09 de julho de 2026
Regional

Santa Casa de Jaú reclama de demanda regional

Lilian Grasiela
| Tempo de leitura: 2 min

A Santa Casa de Jaú (47 quilômetros de Bauru) atribui parte da culpa pelo seu desequilíbrio econômico-financeiro à sobrecarga de pacientes da região que são atendidos diariamente no Pronto-Socorro (PS). Além disso, de acordo com a entidade, a diferença entre internações pactuadas e efetivamente realizadas de janeiro a agosto deste ano por 12 cidades da microrregião de Jaú chegou a 1.254, o que representa 19% do total de internações.

Um relatório divulgado nesta semana pela Mesa Administrativa do hospital revelou que, em média, 350 pacientes passam diariamente pelos Prontos-Socorros adulto e infantil. O número inclui as pessoas que procuram espontaneamente a Santa Casa em busca de atendimento de urgência e emergência e as que são levadas de ambulância até lá.

Apenas duas cidades (Boraceia e Itapuí), segundo a entidade, cumpriram o limite de internações pactuado com o Sistema Único de Saúde (SUS). Em outras cinco (Bariri, Brotas, Dois Córregos, Igaraçu do Tietê e Torrinha), as internações ultrapassaram o dobro do previsto. Nas demais, o número de procedimentos também ficou além do estabelecido.

De acordo com a Santa Casa, a média de atendimentos prestados hoje pelo SUS é de 77%, bem acima do mínimo de 60% exigido pelo Ministério da Saúde, o que não cobre os seus custos. “O SUS remunera em torno de 60% do custo real, ficando os outros 40% para o hospital pagar”, reclama.

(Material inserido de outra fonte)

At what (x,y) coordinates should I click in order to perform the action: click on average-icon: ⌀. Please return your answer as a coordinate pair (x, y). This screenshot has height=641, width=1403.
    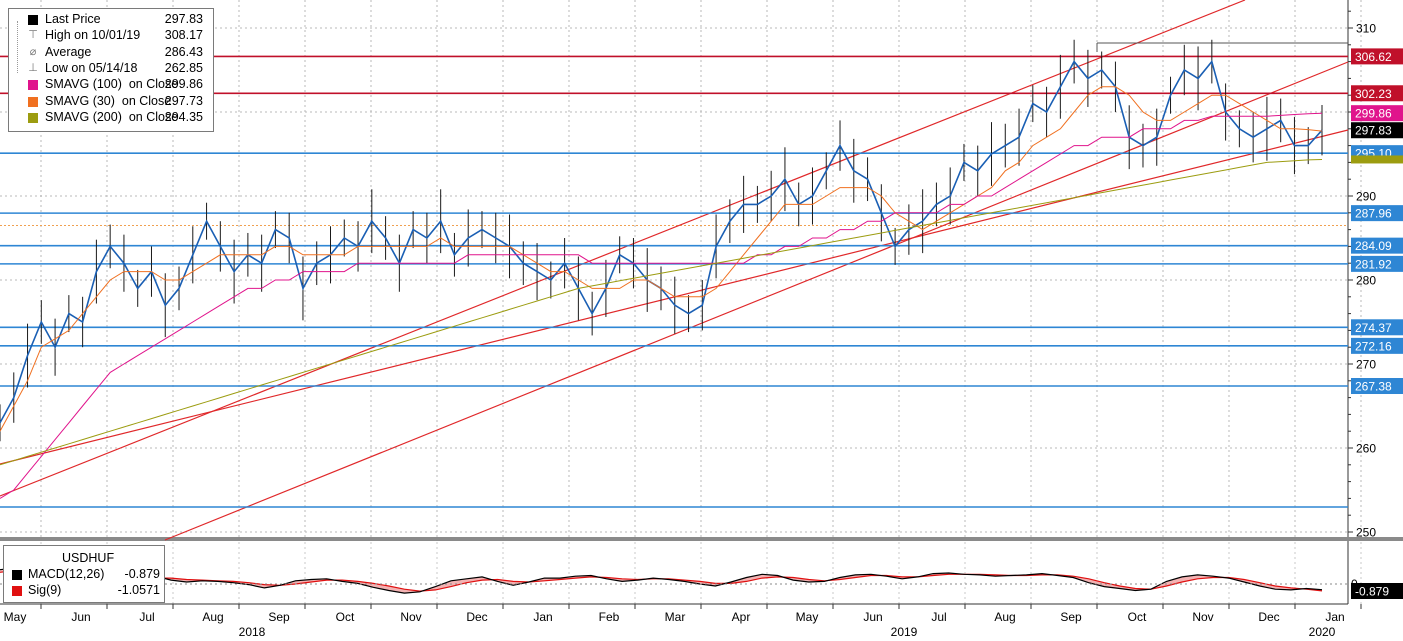
    Looking at the image, I should click on (33, 52).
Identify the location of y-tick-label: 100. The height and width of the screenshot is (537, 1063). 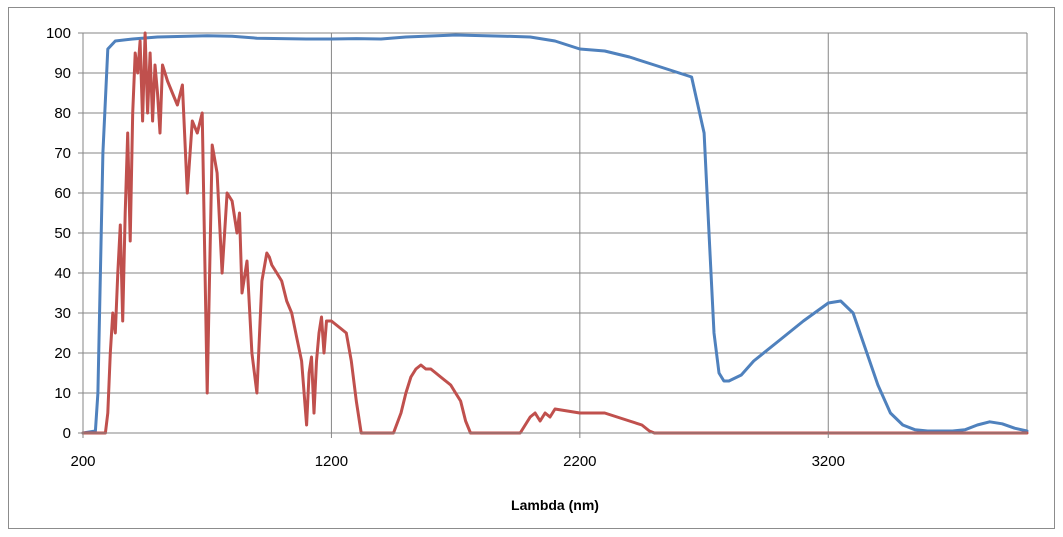
(58, 34).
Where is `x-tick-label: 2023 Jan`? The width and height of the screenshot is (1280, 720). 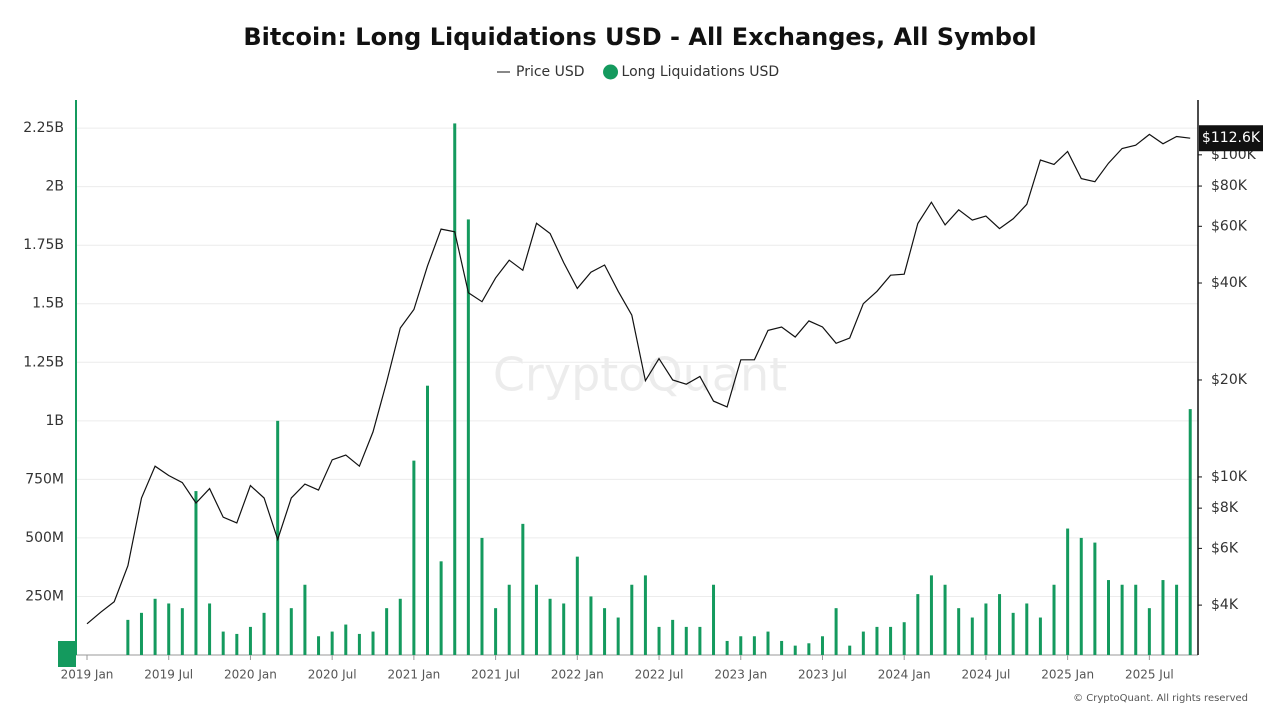
x-tick-label: 2023 Jan is located at coordinates (740, 675).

Outros fatores apontados pelo hospital como causadores do desequilíbrio nas contas são os elevados reajustes em todos os setores de produção e insumos, a folha salarial dos colaboradores e o alto custo com o pagamento do Corpo Clínico. Segundo a diretoria, o programa Santas Casas SUStentáveis, criado pela Secretaria Estadual da Saúde, vem contribuindo para amenizar o déficit causado pela tabela SUS.

“A diretoria da entidade, por intermédio da DRS-VI (Departamento Regional de Saúde VI) de Bauru, está propondo um agendamento de uma reunião com a Secretaria da Saúde do governo do Estado de São Paulo para expor a realidade do hospital no âmbito regional”, informa.

Em breve, a Santa Casa também deve agendar encontro com os membros da Irmandade para posicioná-los sobre a saúde no Brasil, principalmente a regional, e sobre estudos que tratam da possibilidade de repassar ao Estado, por intermédio da Secretaria Estadual de Saúde, a gestão do hospital.